**Data supplied:**
[start]

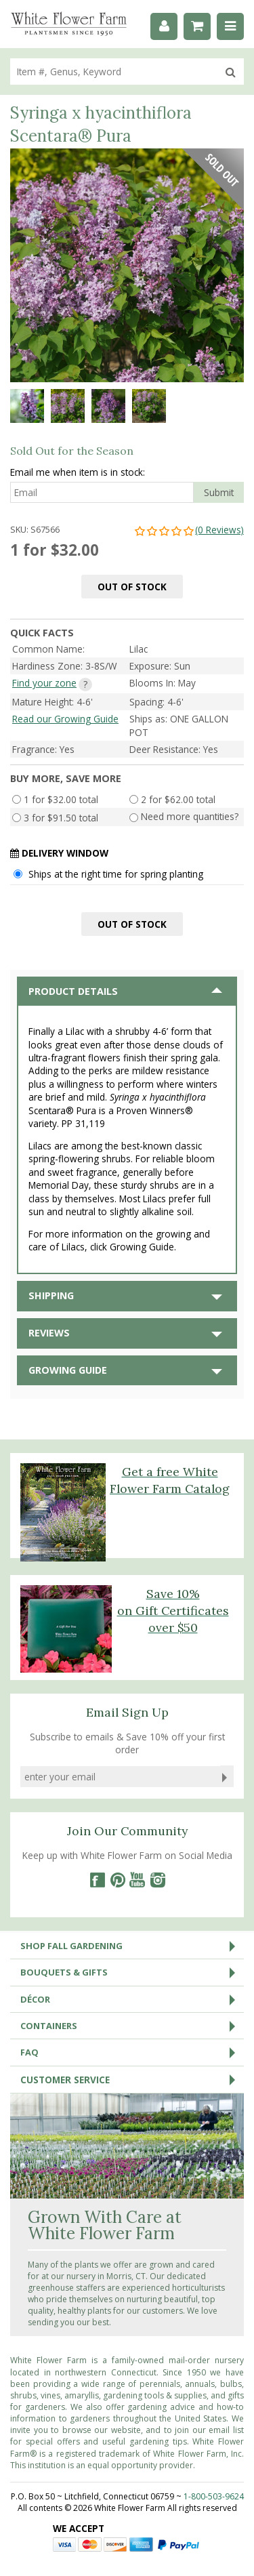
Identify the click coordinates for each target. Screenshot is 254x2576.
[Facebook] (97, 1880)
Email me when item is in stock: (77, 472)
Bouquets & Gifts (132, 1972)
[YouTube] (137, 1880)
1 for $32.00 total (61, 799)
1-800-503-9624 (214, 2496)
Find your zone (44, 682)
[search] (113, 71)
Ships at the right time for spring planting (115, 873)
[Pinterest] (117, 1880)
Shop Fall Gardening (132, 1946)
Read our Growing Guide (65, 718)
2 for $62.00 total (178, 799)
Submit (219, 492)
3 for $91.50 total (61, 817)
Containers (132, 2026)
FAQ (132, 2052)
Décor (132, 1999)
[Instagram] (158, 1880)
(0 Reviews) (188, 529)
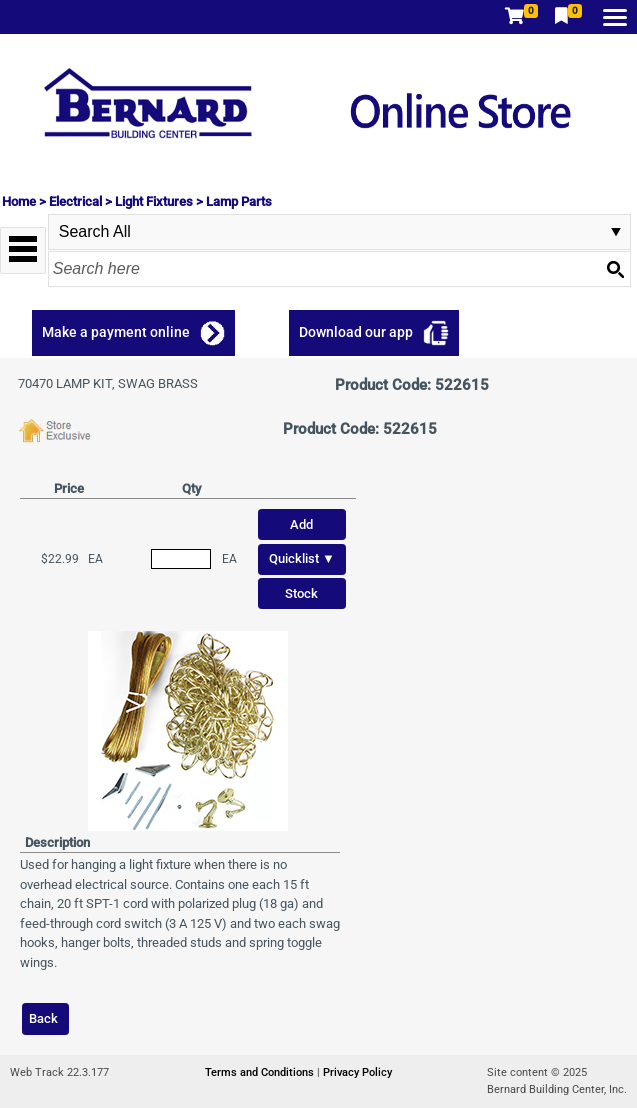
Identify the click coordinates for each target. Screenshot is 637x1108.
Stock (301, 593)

[end]
[start]

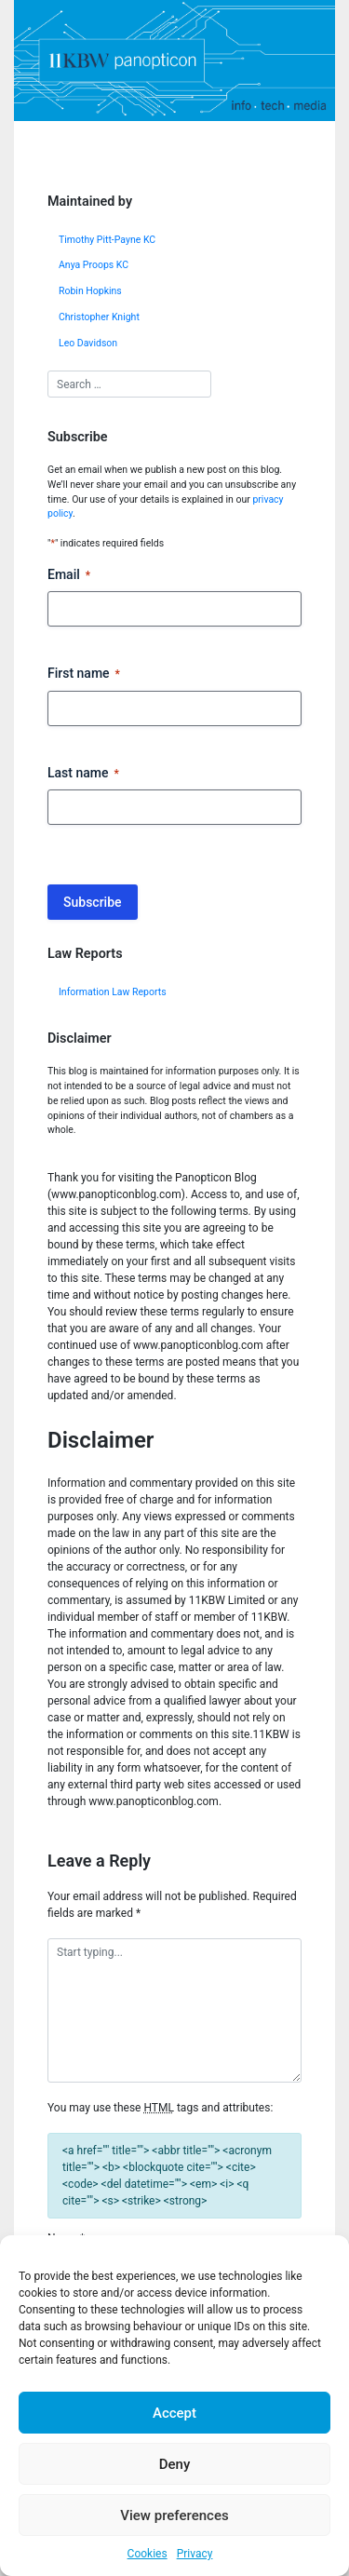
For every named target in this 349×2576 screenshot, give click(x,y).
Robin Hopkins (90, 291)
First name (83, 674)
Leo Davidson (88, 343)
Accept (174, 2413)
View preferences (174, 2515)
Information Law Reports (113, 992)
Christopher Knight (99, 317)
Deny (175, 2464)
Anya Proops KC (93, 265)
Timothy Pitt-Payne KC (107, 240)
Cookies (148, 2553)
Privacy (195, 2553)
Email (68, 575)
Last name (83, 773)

[end]
[start]

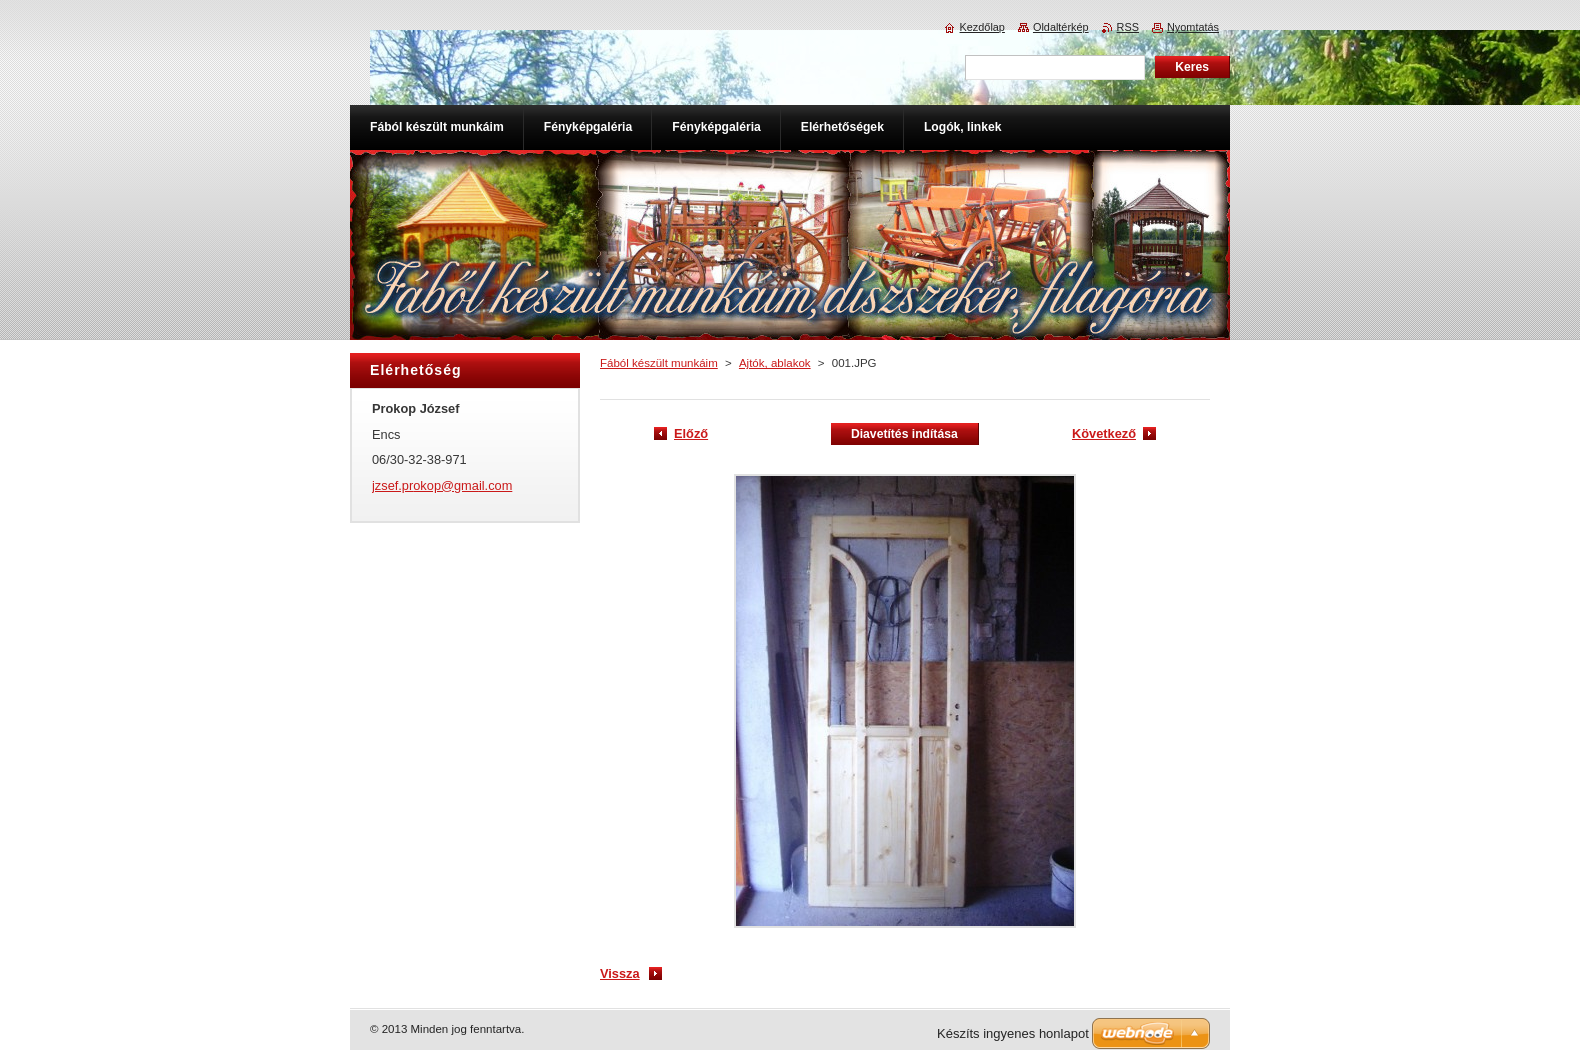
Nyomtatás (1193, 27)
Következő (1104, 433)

[end]

**Stated problem:**
Pull out every line from the items above that contains the string "target", and copy each one in full. Only lines where the string matches in case should count.

**Exercise solution:**
Identify the click coordinates for each target. Screenshot is 254x2576.
Identify the click coordinates for each target. Screenshot is 637x1108.
For every named target in this 349×2576 screenshot, give click(x,y).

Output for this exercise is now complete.